:: Records shown
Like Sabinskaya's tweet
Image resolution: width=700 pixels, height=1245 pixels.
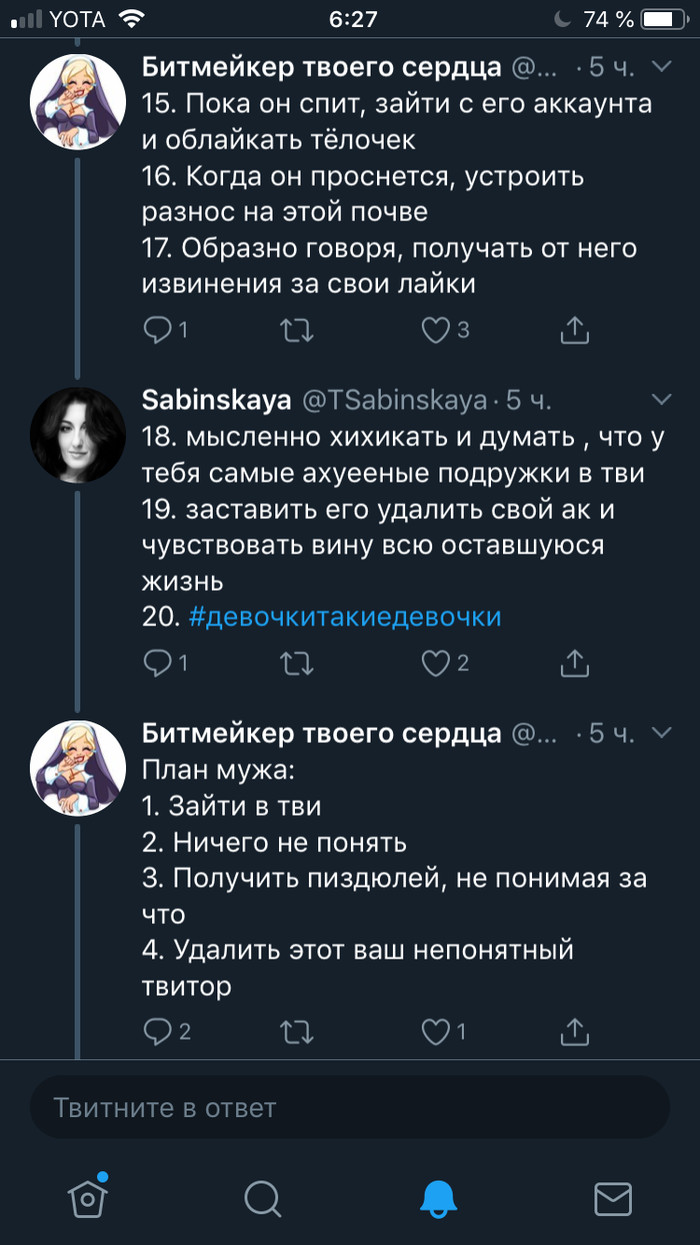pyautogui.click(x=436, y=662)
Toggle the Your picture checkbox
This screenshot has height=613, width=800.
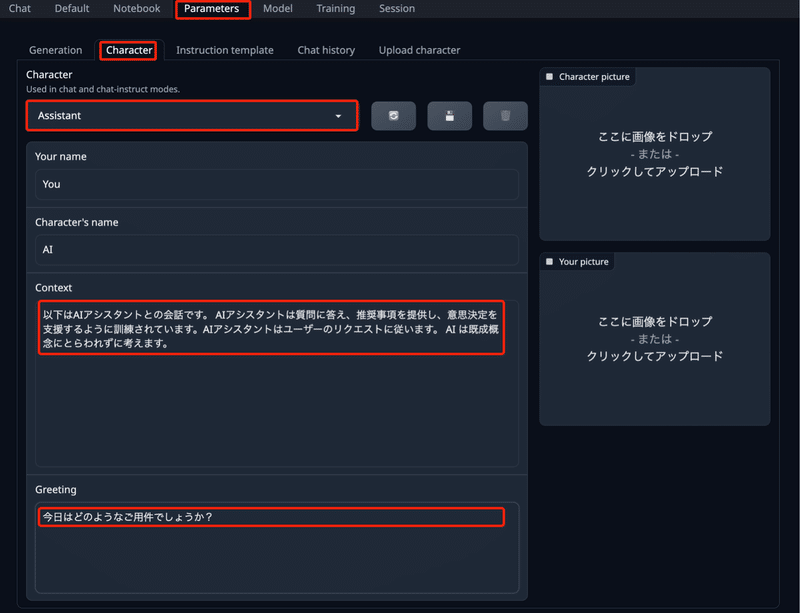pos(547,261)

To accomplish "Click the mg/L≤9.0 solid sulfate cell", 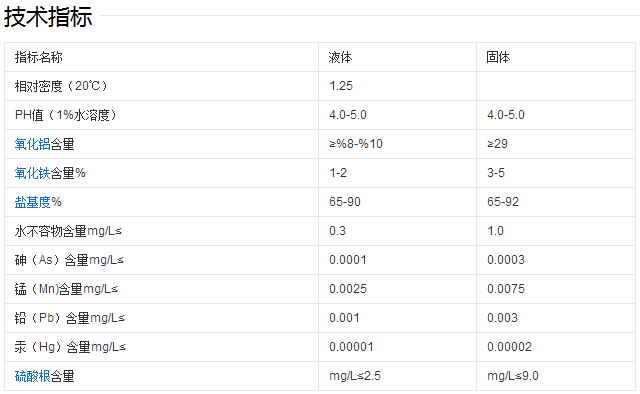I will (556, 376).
::::
:: Records shown
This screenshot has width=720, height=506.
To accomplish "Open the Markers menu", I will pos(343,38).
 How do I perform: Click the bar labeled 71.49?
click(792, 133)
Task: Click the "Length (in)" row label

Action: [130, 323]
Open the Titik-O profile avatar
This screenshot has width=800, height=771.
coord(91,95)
::::
[Given task] Copy the material from the line with "Task: Click the" up to and including the line with "coord(91,95)", keeping every line unchanged.

[Solved exercise]
Task: Click the "Length (in)" row label

Action: [130, 323]
Open the Titik-O profile avatar
This screenshot has width=800, height=771.
coord(91,95)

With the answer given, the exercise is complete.